WHAT YOU SHOULD DO
Reproduce exactly the final portion of the data: every line from the one containing "Task: Click Trust root certificate button" through the last line, inclusive.

SUPPLIED DATA
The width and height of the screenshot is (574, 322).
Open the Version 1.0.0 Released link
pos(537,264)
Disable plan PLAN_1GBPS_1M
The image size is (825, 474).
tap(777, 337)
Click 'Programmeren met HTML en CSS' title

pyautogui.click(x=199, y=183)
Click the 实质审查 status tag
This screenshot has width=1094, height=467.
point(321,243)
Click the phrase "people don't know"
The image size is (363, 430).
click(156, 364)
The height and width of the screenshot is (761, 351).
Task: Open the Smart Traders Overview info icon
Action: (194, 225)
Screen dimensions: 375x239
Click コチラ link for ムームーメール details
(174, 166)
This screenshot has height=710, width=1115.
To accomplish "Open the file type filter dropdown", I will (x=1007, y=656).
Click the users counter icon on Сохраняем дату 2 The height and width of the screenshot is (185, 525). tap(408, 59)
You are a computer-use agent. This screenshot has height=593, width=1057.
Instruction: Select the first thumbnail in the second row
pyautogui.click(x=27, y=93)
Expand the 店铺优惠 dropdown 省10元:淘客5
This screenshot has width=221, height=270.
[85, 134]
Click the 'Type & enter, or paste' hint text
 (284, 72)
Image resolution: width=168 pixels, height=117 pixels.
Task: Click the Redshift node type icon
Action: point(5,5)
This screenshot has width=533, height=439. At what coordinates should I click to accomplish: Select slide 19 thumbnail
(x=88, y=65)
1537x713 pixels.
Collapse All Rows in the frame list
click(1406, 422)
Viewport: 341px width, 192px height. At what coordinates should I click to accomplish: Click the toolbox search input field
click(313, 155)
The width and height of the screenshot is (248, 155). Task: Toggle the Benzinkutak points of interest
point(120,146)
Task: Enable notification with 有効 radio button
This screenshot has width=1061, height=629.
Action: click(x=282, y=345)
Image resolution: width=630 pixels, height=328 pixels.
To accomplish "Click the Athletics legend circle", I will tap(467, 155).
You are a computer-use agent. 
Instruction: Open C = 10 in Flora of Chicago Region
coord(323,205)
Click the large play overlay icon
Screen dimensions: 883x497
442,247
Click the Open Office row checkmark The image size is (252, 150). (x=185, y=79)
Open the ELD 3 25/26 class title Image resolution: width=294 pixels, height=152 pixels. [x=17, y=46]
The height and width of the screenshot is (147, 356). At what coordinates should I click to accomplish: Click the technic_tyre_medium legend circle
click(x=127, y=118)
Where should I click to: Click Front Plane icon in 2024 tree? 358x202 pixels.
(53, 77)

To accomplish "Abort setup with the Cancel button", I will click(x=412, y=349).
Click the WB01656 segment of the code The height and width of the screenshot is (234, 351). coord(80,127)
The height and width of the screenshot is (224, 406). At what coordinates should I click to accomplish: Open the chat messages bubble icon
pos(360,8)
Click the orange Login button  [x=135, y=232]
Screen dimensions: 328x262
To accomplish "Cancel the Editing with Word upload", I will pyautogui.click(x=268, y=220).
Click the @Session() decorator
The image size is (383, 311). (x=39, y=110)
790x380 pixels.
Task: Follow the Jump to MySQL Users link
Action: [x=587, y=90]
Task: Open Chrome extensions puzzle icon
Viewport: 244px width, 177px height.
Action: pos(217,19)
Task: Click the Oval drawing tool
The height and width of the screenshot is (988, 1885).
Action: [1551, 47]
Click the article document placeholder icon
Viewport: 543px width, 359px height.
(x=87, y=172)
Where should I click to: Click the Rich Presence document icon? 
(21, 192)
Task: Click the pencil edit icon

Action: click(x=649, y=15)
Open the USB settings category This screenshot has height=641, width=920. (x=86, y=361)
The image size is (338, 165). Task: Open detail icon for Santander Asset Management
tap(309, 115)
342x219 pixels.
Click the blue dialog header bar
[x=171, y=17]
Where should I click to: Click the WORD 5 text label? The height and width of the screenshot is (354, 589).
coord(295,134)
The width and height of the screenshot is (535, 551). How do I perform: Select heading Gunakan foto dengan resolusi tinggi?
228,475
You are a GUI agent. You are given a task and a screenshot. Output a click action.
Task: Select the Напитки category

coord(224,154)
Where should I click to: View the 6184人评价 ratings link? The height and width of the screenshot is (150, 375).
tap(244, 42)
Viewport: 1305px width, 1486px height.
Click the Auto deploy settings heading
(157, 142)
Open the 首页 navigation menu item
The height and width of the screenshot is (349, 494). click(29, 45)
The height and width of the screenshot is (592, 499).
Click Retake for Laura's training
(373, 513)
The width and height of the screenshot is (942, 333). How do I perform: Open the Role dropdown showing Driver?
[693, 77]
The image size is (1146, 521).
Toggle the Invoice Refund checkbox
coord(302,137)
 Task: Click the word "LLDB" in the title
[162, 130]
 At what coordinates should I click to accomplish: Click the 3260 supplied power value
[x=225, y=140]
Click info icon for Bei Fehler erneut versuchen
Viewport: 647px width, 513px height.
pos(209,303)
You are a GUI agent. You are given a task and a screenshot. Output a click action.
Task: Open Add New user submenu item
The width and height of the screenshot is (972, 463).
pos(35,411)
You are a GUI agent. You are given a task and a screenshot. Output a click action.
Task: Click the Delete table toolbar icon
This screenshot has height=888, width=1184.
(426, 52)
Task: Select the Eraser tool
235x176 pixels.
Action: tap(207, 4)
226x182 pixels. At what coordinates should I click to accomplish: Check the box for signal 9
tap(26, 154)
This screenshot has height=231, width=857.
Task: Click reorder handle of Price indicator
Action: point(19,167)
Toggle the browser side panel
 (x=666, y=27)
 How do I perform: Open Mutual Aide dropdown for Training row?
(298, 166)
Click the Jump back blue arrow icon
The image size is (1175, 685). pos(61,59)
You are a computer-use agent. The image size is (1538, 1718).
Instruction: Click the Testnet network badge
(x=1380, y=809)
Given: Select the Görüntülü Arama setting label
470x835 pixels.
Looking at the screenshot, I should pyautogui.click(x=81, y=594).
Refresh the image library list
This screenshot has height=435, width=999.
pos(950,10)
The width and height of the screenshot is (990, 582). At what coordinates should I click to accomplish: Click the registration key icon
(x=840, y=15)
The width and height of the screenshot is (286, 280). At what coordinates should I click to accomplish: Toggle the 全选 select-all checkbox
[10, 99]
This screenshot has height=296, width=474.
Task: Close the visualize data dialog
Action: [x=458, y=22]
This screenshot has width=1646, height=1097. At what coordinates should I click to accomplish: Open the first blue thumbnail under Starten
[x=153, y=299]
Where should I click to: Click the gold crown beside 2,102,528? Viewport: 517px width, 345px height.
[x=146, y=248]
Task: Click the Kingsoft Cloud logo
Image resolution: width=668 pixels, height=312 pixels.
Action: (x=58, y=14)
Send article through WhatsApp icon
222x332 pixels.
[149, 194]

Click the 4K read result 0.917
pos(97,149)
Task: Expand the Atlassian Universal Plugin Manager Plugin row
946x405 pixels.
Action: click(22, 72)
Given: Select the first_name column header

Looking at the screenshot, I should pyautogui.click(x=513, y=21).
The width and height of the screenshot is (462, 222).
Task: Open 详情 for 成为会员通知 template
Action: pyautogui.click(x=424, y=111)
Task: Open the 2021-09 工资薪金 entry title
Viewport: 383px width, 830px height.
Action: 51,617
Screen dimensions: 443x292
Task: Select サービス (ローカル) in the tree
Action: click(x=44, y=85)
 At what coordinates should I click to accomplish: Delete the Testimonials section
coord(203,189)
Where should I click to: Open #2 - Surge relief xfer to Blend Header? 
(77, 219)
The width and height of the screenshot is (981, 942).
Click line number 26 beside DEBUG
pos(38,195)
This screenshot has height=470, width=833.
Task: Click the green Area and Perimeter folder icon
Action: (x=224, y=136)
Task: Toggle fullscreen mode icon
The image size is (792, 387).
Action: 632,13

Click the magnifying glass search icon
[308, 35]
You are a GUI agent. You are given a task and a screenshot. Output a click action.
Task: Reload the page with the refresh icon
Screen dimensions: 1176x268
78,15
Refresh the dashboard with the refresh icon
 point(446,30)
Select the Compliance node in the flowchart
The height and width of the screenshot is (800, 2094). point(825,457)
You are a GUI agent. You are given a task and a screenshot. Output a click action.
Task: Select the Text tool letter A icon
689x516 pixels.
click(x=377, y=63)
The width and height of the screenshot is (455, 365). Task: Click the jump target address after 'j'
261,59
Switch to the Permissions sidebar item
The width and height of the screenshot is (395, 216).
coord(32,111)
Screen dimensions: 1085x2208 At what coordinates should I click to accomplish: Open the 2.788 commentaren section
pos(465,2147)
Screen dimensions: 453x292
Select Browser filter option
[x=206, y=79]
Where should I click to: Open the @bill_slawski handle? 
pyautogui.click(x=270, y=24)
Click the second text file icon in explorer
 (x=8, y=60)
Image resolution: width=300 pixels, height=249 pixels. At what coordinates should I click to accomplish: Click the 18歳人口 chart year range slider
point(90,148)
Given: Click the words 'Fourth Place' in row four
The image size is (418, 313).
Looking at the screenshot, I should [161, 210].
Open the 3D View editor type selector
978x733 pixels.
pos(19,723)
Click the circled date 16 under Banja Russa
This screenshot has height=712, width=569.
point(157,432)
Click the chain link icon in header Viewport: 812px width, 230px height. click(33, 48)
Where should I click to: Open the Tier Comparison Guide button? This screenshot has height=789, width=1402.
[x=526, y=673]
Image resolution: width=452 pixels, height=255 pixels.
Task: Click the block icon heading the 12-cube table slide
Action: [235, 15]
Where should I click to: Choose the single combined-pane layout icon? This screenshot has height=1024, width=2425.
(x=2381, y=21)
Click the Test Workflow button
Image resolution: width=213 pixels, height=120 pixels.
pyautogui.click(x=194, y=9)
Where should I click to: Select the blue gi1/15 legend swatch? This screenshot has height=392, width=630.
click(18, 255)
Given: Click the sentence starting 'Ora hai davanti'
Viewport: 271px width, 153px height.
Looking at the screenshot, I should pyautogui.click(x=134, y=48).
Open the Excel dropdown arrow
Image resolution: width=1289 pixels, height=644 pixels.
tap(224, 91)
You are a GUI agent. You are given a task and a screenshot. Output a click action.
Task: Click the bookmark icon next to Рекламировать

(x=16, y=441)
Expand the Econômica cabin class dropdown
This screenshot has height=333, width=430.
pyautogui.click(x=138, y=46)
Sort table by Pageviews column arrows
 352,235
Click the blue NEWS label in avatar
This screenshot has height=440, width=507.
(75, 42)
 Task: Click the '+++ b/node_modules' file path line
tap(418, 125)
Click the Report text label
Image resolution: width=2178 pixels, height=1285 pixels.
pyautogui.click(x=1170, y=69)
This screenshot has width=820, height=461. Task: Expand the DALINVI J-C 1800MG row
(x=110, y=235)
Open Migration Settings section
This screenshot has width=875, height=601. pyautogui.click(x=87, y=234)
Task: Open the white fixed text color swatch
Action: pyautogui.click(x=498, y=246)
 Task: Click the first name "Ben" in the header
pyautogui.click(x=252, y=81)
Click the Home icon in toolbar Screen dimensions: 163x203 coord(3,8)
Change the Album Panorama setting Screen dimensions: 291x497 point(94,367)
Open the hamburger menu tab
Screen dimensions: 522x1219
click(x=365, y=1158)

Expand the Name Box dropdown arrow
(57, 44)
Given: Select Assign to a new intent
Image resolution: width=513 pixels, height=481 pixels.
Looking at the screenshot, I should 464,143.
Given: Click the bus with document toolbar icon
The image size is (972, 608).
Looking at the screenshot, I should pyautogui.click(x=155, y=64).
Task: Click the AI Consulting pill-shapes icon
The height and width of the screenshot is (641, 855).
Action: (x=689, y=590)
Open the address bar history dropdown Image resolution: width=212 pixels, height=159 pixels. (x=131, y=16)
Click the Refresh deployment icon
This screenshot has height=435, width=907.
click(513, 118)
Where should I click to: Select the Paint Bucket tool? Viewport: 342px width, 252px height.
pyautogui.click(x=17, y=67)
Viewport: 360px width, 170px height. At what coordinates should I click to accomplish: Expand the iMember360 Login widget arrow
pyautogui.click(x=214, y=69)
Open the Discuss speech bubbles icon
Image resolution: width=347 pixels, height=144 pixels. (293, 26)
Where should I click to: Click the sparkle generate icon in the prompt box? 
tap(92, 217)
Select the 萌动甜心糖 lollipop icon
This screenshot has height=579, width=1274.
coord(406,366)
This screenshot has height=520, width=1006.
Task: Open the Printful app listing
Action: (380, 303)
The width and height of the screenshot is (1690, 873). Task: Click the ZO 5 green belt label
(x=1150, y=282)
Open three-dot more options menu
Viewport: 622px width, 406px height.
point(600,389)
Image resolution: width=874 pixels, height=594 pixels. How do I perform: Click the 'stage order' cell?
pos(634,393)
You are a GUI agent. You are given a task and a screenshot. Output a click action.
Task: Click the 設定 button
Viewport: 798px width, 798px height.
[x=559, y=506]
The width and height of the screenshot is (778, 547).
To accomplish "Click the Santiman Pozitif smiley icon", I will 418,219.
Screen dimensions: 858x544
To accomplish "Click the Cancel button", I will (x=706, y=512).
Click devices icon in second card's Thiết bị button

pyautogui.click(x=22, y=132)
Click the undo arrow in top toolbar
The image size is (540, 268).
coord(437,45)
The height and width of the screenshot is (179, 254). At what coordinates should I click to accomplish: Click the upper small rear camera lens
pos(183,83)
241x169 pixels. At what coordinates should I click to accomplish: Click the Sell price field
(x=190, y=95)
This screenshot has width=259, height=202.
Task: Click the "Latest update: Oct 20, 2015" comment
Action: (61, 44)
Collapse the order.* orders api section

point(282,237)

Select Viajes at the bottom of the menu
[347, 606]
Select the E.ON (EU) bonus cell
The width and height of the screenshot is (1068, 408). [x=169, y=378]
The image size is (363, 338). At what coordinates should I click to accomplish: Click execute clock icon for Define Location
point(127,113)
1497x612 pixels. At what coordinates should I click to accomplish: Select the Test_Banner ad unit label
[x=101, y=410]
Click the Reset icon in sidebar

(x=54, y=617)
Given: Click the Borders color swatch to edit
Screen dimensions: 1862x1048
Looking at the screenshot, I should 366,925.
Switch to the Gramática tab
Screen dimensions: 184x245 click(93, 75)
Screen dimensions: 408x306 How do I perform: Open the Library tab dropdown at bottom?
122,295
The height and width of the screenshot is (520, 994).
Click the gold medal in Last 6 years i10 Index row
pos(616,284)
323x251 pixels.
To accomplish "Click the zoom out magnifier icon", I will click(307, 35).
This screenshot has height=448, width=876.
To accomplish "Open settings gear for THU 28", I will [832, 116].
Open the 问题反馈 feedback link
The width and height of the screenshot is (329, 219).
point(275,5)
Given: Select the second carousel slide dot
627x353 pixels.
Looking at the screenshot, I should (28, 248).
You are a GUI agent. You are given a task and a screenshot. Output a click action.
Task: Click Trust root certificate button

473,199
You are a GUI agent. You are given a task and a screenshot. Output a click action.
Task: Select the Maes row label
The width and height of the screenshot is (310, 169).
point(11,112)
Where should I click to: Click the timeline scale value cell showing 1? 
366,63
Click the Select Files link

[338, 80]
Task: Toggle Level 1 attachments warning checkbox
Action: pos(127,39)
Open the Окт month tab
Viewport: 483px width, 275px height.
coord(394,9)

ANSWER SPACE
Task: Click Trust root certificate button

473,199
You are a GUI agent. You are given a task and a screenshot. Output a click action.
Task: Select the Maes row label
The width and height of the screenshot is (310, 169).
point(11,112)
Where should I click to: Click the timeline scale value cell showing 1? 
366,63
Click the Select Files link

[338, 80]
Task: Toggle Level 1 attachments warning checkbox
Action: pos(127,39)
Open the Окт month tab
Viewport: 483px width, 275px height.
coord(394,9)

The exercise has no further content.